Book and Author Luncheon
- Genre: Talk radio
- Country of origin: United States
- Language(s): English
- Home station: WNYC
- Hosted by: Irita Bradford Van Doren
- Created by: American Booksellers Association
- Original release: October 26, 1948 – April 29, 1974
- No. of series: 21
- No. of episodes: Unknown, approx. 150 (closer to 250 luncheons were held during its run. The first 10 seasons occurred prior to the luncheon's partnership with WNYC)
- Sponsored by: American Booksellers Association, New York Herald Tribune, WNYC

= Book and Author Luncheon =

The Book and Author Luncheon was created in 1938 by the American Booksellers Association. The program provided a prominent forum for authors to speak to the public about their works in one of the largest markets for books in the United States, New York City.

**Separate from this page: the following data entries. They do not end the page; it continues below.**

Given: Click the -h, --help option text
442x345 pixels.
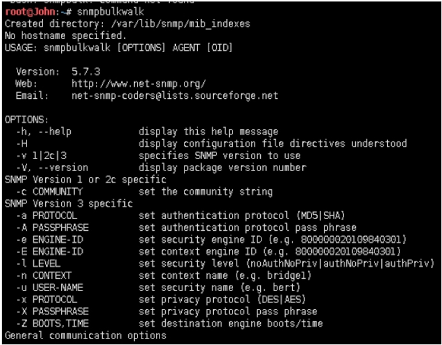Looking at the screenshot, I should pos(44,131).
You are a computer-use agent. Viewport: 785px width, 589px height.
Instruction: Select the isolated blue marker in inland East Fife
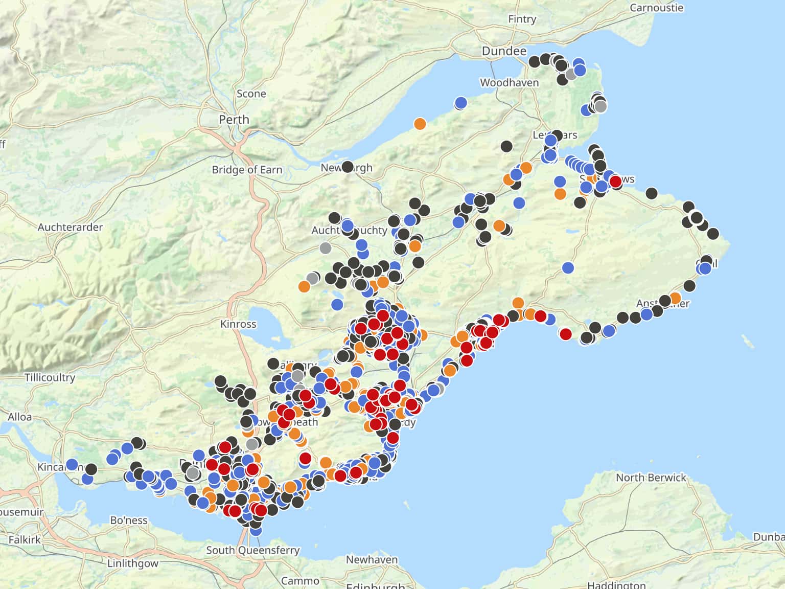tap(568, 267)
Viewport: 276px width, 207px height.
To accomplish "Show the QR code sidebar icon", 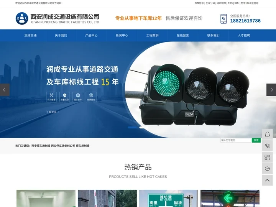I will [x=267, y=157].
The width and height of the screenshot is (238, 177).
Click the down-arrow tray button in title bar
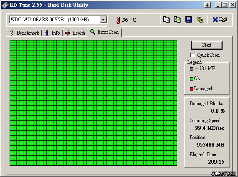pyautogui.click(x=207, y=5)
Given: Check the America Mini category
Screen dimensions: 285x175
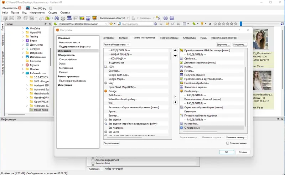Looking at the screenshot, I should point(93,164).
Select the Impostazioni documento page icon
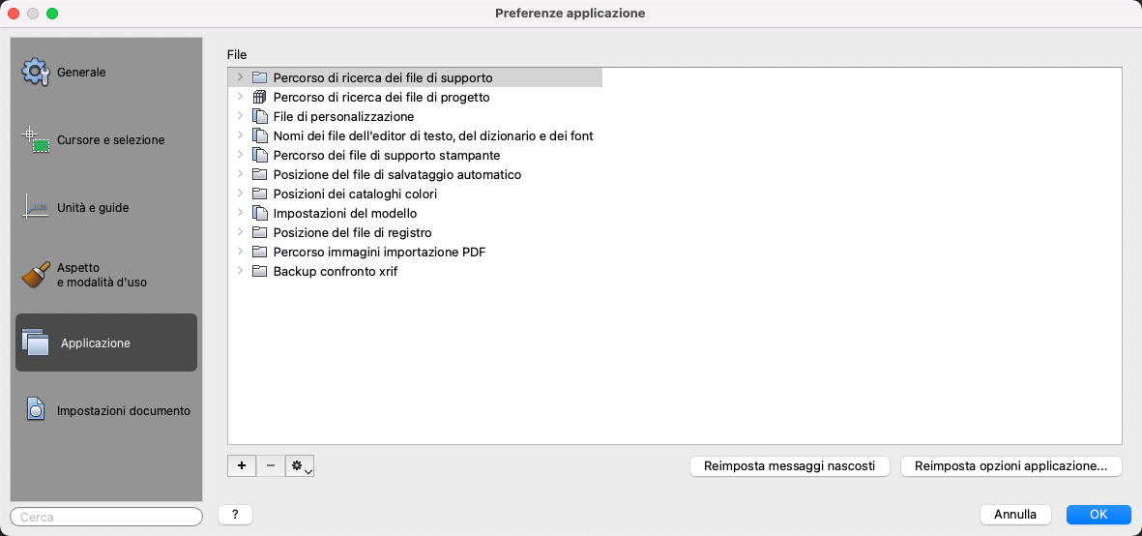Image resolution: width=1142 pixels, height=536 pixels. point(36,409)
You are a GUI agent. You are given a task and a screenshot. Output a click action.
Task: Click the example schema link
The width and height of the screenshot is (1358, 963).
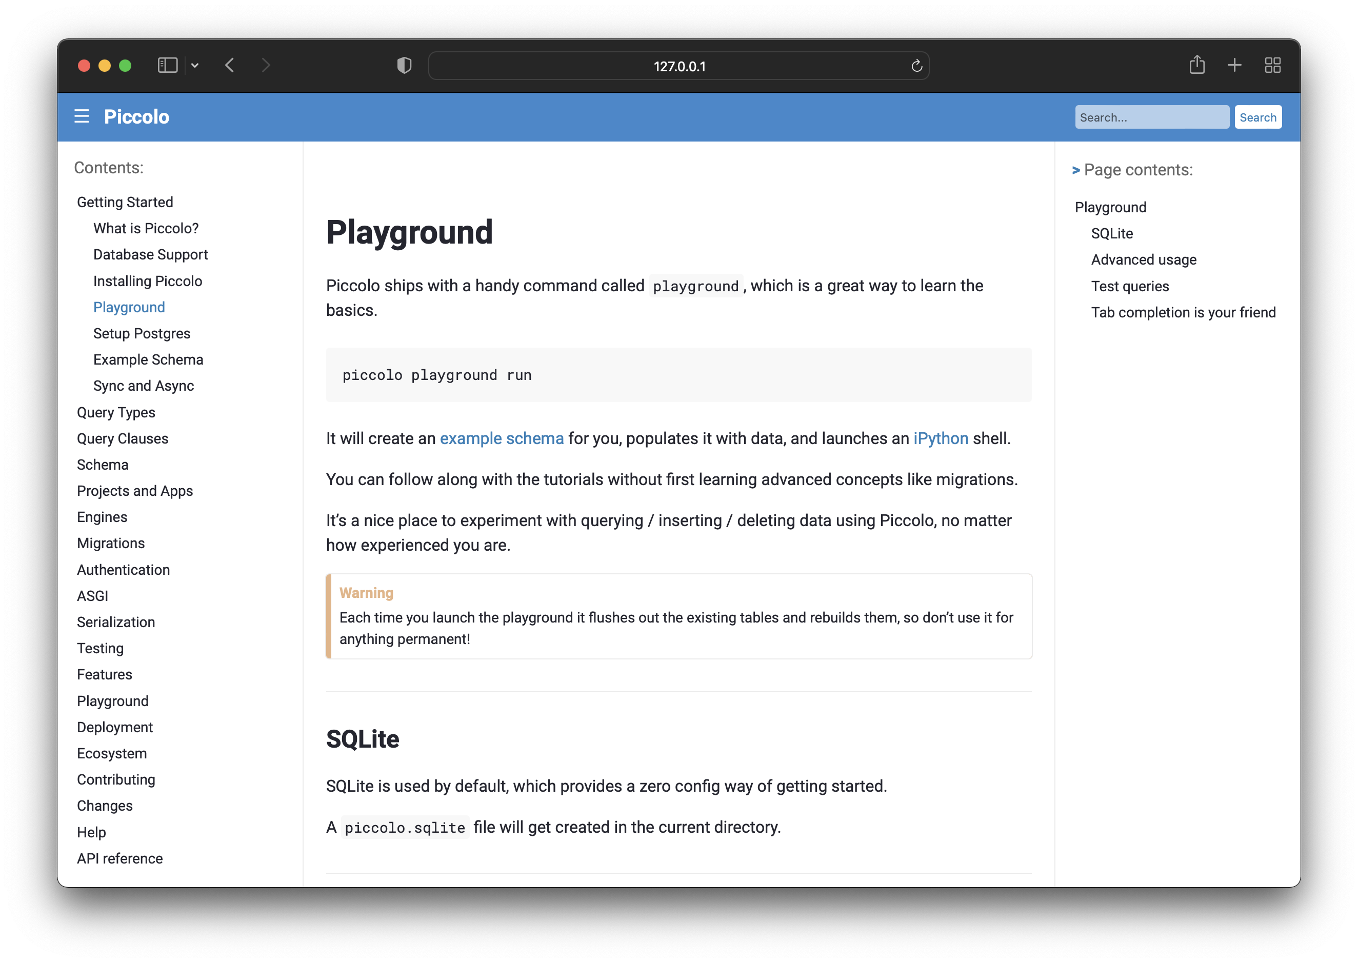coord(502,438)
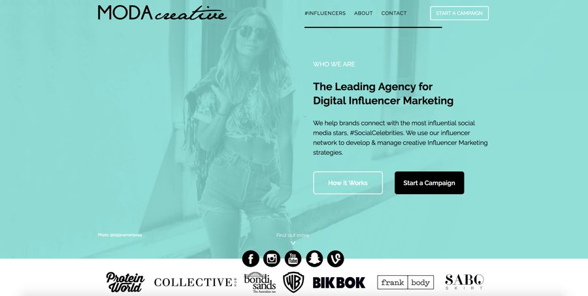Click the Protein World logo

[125, 282]
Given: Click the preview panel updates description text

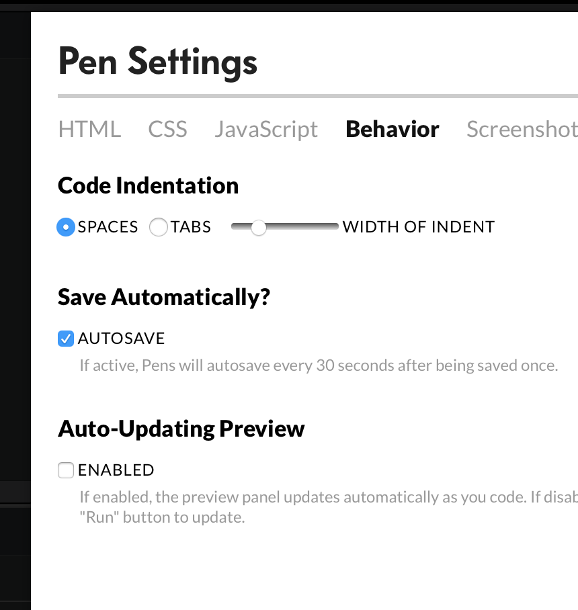Looking at the screenshot, I should pos(328,498).
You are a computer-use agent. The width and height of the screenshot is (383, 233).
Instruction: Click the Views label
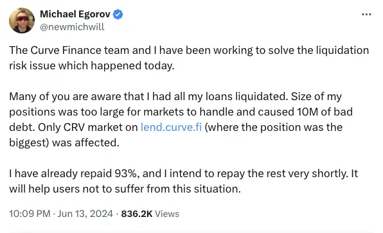tap(167, 214)
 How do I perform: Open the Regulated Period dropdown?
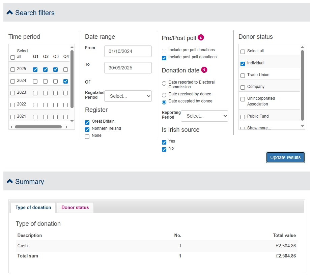click(128, 96)
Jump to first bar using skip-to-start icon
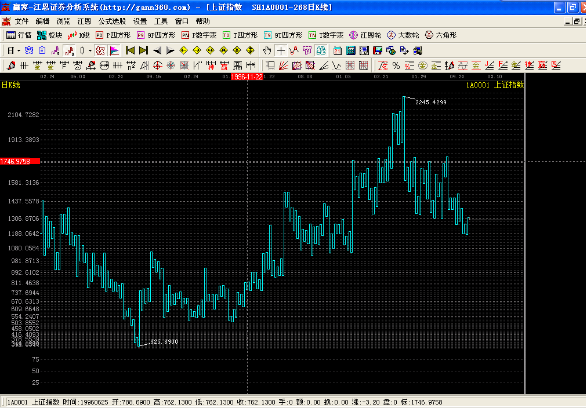The width and height of the screenshot is (587, 408). pyautogui.click(x=131, y=50)
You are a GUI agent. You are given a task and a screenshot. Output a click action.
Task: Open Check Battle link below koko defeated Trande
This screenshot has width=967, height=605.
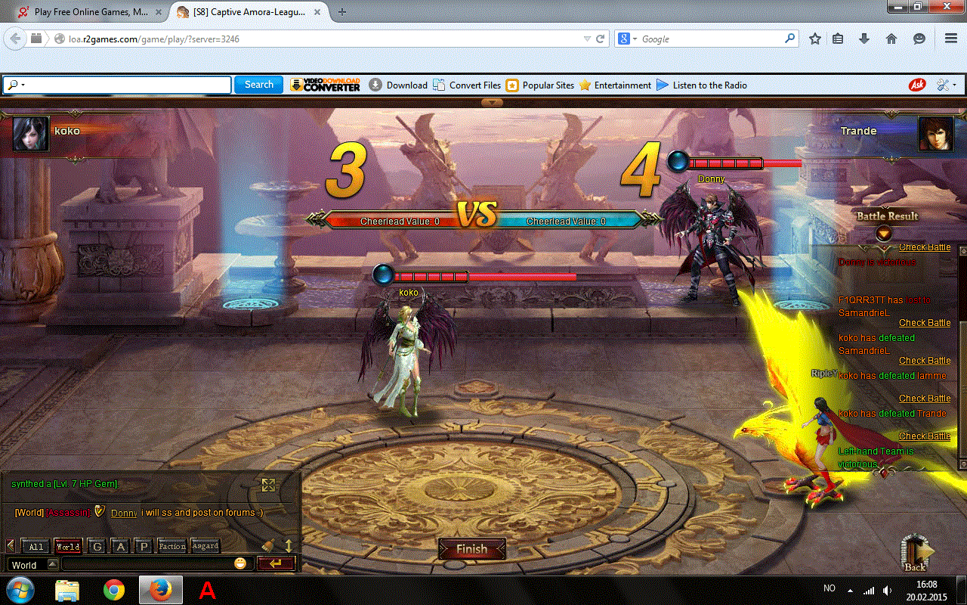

The ABA partnered with the New York Herald Tribune early in its first year, and with WNYC in its 11th season, in 1948. It would air on WNYC until the luncheon's end, in 1974. The Book and Author Luncheon produced 8 events per year, each with 2 to 4 speakers. It was held at a variety of locations in Manhattan, most frequently at the Waldorf Astoria. Though it predominantly featured authors as speakers, it drew from a wide variety of notable figures during its 31-year run. Some of its famous guest speakers include Vladimir Nabokov, James A. Michener, Jane Jacobs, Robert Moses, Rachel Carson, John Kenneth Galbraith, Sammy Davis Jr., Arthur M. Schlesinger Jr. and Marian Anderson, among many, many others. It was hosted for the majority of its run by New York Herald Tribune Book Review editor Irita Bradford Van Doren.